WORK TASK: Return a copy of every line in the records that includes the word "blue".

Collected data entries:
++++++++

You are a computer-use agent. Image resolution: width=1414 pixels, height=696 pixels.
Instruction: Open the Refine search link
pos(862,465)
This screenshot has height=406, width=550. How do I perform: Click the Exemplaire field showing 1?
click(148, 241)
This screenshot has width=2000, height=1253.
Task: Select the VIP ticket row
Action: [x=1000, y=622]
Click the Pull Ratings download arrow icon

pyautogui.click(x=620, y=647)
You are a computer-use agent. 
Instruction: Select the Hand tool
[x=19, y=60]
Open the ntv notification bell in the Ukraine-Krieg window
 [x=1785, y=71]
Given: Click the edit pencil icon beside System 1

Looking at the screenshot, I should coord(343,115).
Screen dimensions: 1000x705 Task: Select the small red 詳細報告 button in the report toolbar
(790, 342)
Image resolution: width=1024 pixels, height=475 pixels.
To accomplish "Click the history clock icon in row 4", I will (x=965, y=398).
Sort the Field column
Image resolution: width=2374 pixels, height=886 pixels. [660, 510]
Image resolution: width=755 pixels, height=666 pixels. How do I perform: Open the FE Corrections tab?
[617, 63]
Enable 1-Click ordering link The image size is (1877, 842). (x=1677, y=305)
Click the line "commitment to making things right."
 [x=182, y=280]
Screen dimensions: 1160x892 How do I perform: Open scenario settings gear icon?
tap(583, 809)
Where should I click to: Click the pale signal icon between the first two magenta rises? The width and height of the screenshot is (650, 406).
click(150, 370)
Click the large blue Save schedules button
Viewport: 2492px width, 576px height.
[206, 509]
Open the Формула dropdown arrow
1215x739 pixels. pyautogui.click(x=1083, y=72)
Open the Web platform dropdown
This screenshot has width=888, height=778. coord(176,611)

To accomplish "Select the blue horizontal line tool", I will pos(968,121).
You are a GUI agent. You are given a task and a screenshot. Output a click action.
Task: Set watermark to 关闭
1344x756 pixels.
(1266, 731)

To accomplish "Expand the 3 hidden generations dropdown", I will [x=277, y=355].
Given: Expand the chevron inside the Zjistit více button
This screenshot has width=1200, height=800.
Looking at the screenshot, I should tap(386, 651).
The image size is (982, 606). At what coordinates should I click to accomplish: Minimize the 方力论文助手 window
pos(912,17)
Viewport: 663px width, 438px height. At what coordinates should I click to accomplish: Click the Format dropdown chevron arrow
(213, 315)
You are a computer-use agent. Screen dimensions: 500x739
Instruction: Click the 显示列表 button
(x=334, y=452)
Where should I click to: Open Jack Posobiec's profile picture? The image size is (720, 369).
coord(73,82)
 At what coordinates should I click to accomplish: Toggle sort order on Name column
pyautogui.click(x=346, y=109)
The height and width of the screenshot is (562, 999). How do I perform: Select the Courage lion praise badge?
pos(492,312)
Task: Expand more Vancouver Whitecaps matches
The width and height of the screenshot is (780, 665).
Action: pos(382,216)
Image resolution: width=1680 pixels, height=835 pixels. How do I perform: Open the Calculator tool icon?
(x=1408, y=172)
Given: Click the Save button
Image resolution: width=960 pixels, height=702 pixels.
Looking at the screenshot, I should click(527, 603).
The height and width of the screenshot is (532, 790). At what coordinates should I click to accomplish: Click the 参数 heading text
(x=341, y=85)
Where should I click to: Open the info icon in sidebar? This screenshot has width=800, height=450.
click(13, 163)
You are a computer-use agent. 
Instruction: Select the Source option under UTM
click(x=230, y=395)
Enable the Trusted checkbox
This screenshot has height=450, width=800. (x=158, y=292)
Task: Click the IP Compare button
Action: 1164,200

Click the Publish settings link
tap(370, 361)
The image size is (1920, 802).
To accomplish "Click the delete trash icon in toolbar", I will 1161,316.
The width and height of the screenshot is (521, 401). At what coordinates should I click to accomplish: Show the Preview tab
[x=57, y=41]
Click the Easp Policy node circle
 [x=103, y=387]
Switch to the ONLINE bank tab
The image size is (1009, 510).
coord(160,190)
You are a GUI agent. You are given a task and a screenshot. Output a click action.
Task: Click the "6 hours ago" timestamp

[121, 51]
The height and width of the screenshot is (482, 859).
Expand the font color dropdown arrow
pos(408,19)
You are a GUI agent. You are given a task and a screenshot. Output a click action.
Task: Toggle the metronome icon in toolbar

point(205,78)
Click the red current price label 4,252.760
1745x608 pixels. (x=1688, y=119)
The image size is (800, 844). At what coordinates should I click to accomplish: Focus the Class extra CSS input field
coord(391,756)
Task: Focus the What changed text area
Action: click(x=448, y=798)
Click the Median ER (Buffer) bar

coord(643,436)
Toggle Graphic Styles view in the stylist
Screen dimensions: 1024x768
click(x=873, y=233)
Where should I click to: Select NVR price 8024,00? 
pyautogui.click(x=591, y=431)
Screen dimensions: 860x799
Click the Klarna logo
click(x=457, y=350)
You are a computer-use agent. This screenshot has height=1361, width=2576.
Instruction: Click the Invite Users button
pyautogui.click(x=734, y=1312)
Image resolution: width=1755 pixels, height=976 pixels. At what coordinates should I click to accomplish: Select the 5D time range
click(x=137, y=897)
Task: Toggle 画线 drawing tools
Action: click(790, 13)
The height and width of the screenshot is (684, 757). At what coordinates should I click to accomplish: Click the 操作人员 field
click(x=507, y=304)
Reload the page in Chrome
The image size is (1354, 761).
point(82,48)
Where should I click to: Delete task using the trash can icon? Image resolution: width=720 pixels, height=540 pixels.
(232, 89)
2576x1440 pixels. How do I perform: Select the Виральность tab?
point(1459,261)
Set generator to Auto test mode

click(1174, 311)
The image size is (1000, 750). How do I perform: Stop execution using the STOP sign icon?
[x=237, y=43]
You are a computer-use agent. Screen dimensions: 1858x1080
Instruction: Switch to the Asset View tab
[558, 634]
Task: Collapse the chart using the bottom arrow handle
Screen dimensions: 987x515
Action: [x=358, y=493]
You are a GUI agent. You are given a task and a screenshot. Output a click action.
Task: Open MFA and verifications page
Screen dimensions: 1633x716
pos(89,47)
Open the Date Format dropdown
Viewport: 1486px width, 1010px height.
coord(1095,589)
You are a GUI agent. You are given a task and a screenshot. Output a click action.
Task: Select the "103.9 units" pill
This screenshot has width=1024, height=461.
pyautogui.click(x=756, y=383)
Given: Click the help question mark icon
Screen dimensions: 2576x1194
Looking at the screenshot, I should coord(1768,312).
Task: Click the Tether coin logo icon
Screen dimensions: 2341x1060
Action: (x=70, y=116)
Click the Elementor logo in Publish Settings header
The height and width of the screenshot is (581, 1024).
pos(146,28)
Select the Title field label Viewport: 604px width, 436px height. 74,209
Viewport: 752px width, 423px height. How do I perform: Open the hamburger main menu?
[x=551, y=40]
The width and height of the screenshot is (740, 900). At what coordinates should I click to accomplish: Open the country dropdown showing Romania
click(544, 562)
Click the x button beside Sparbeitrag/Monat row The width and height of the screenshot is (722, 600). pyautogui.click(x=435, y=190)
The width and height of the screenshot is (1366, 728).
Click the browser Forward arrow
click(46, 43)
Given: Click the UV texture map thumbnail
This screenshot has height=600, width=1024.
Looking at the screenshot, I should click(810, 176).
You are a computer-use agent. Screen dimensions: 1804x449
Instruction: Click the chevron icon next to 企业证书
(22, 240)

++++++++

ANSWER TO THE PROBLEM:
Click the large blue Save schedules button
To accomplish "Select the blue horizontal line tool", I will pos(968,121).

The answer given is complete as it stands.